En outre, les violences rencontrées en situation de soins s’ajoutent encore à d’autres émotions potentiellement agressantes. Par exemple, la coopération en équipe paramédicale et médicale, avec par exemple les humeurs de chacun de ses membres, apporte son lot de conflits à gérer : du simple désaccord à la véritable altercation avec un pair ou un supérieur, collaborer en équipe est un travail d’organisation, mais aussi de gestion des émotions autant que des susceptibilités. Autre exemple, la forte rigueur de pairs ou de supérieurs peut amener leurs collègues à agir sous la pression de l’excellence des « héroïques » au travail et les conduit parfois à se sentir accablés par leur hyperexigence (Dujarier, 2006). Le stress professionnel peut devenir alors du harcèlement par la répétition de ces situations. Et comme le relatent Boivin-Desrochers et Alderson (2014), « le stress au travail se mesure à l’aide de plusieurs facteurs, notamment les tensions et les contraintes associées au travail, les exigences physiques et l’absence de soutien des collègues et superviseurs ». Cette dernière citation vient clôturer le cocktail de facteur de stress au travail pouvant faire passer un soignant de vulnérable à potentiellement traumatisé.

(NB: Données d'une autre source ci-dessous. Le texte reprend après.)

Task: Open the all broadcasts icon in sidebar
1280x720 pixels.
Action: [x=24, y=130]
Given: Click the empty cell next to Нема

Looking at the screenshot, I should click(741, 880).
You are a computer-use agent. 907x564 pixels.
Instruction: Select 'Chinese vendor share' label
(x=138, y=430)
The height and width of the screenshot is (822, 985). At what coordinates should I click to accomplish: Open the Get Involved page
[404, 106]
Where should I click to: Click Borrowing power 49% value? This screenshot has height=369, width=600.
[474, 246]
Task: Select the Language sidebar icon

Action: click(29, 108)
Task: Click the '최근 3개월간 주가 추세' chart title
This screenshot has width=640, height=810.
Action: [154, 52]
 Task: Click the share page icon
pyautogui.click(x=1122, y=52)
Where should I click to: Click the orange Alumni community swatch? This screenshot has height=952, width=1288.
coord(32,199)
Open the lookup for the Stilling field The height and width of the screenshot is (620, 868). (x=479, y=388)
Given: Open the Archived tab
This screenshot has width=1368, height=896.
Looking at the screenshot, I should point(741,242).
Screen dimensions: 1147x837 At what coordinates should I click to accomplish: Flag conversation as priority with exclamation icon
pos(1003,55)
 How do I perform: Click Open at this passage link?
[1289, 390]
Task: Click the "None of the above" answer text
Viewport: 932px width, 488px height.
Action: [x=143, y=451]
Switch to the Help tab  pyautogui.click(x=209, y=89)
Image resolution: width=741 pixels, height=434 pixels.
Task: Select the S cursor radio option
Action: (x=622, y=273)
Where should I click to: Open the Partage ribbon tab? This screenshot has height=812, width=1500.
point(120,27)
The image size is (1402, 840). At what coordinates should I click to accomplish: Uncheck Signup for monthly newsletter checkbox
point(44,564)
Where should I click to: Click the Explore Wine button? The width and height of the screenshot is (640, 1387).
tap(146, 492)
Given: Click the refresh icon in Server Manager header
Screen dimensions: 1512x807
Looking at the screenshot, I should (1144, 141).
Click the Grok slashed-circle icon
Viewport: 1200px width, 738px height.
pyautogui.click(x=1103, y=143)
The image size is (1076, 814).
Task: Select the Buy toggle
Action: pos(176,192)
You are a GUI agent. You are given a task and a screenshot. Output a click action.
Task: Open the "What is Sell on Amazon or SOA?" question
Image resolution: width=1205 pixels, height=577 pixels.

De même, le soutien de ses proches est un facteur de protection essentiel contre la vulnérabilité. Par conséquent, Boivin-Desrochers et Alderson (2014) mentionnent que les difficultés à équilibrer sa vie personnelle et les exigences de la profession sont un dernier élément vulnérabilisant pour les infirmiers. En effet, le soutien des proches et l’investissement dans sa sphère privée peuvent protéger et aider l’individu à se défendre des agressions au travail. A contrario, le travail de nuit, le week-end, rentrer quand ses

enfants sont couchés ou enchaîner les jours de travail en ne faisant que croiser son conjoint par exemple… peuvent être des facteurs vulnérabilisant pour ces agents. Par ailleurs, l’infirmier face à ces facteurs peut mettre en place des stratégies de défense déjà évoquées plus haut. Toutefois, leur utilisation quotidienne et fréquente pour gérer le quotidien peut à long terme être aussi négative pour l’équilibre psychique. « En effet, l’utilisation excessive de stratégies ne permet pas aux individus de transformer les situations difficiles, mais bien de s’y adapter » (Alderson, 2004).